## To-do item:
Format the lines below as a Markdown table with the columns "Row" and "Entry text", covering only the lines between the one holding "Locate an element" and the one holding "center [388, 152].", inclusive. Leave out any blank lines.

## Available data:
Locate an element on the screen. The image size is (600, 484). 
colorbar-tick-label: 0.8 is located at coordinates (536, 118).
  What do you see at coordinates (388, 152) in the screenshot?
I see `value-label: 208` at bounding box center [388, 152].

...

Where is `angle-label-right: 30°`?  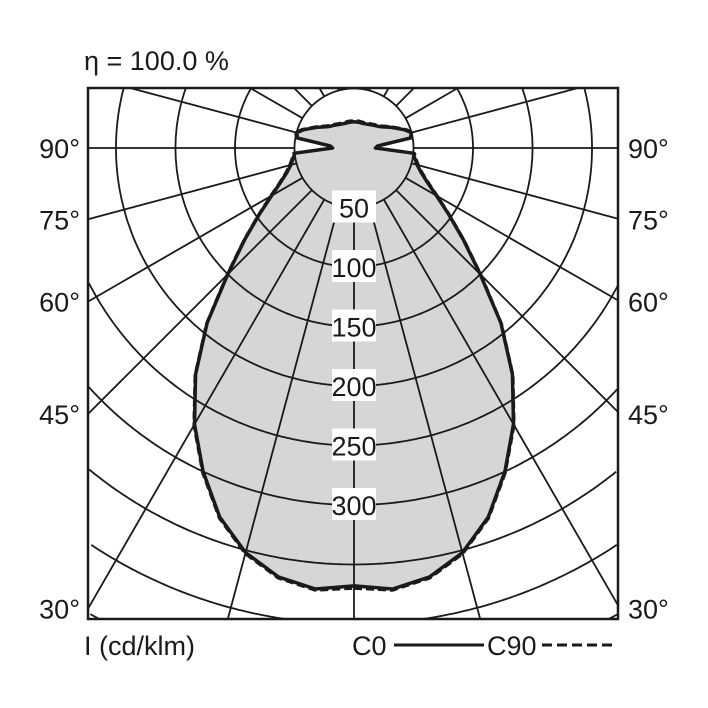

## Solution:
| Row | Entry text |
|---|---|
| 1 | Locate an element on the screen. The image size is (600, 484).  |
| 2 | colorbar-tick-label: 0.8 is located at coordinates (536, 118). |
| 3 |   What do you see at coordinates (388, 152) in the screenshot? |
| 4 | I see `value-label: 208` at bounding box center [388, 152]. |